A while back I raised the problem of intermittency — the fact that solar and wind power depend on the sun shining and the wind blowing, neither of which happens continuously — and asked if anybody knew about ways of storing energy generated during peak sun/wind and releasing it into the grid during lulls.
Ask, and ye shall receive: There’s a piece in Spectrum called "Taking Wind Mainstream" that directly addresses the issue. It contains all sorts of stuff I didn’t know and has me feeling downright optimistic.
Yet one often hears questions related to wind power’s intermittent nature; unavoidably, electricity is generated only when the wind blows. Can the power grid handle massive amounts of variable production? Can wind energy be delivered where it’s needed when it’s needed? Can wind energy harnessed at times of low demand be stored for high-demand periods? Can new storage technologies be devised so that wind energy would become, in effect, dispatchable? The answer to all of these questions is yes, and in some cases the answers are already in practice.

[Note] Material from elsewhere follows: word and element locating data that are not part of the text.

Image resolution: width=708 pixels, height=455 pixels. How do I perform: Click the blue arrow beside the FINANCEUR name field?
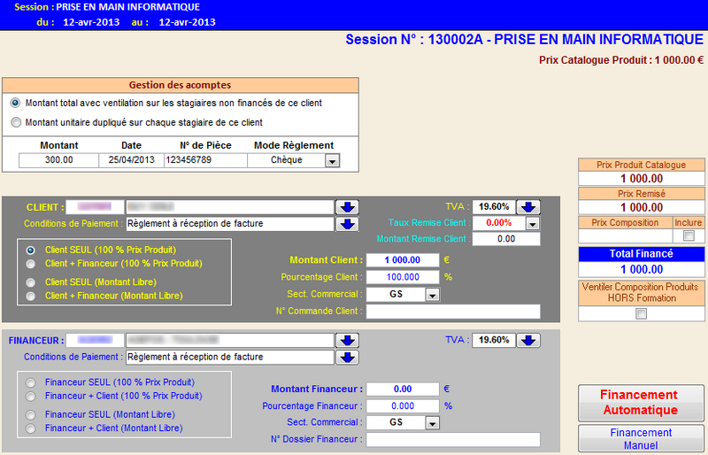click(x=347, y=340)
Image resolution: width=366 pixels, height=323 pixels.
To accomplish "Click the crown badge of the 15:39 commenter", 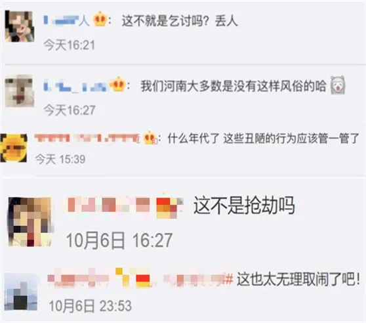I will [x=150, y=138].
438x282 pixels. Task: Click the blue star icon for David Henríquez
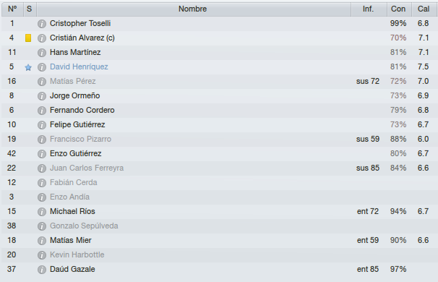[28, 67]
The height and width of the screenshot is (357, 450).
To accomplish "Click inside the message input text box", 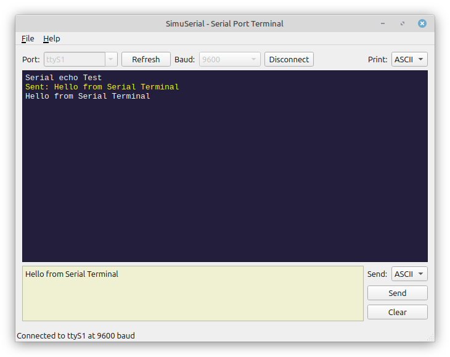I will (x=193, y=293).
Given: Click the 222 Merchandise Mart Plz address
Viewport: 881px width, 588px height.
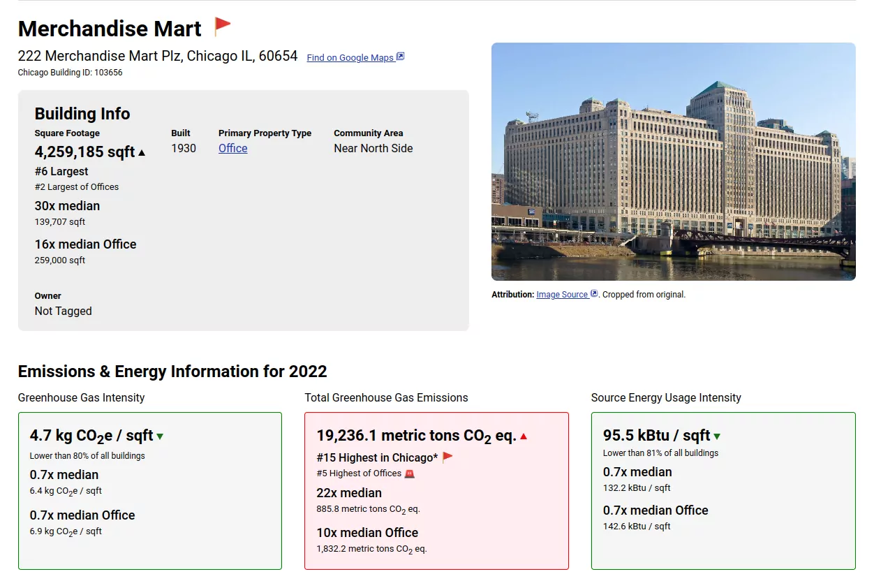Looking at the screenshot, I should (158, 56).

Wind-energy and power-transmission technologies are already adapting to accommodate the impressive growth of wind power. Large semiconductor devices referred to collectively as power electronics are, for example, enabling wind farms to provide rapid response to fluctuations in grid frequency and voltage. This is one of many reasons why grid studies consistently estimate that the cost of integrating wind power will be low. However, integration costs will rise when one considers small power grids or high proportions of wind power in a grid. In such cases, power electronics devices can be combined with energy storage technologies that operate over a range of time scales to manage the shifts in wind power production. In fact, a growing number of innovative energy storage options are providing grid operators ways to dispatch wind power in the same way they do with thermal generating plants. Continental supergrids eventually will help, too, by distributing wind-generated power across whole regions, balancing regions where the wind happens to be blowing with those that may be becalmed, while simultaneously spreading the burden of providing backup power.
The article gets quite technical at points, but it’s a real education. Be sure to bookmark this one to send to the next person who repeats the intermittency argument as though it settles the question of whether relying on wind is "realistic."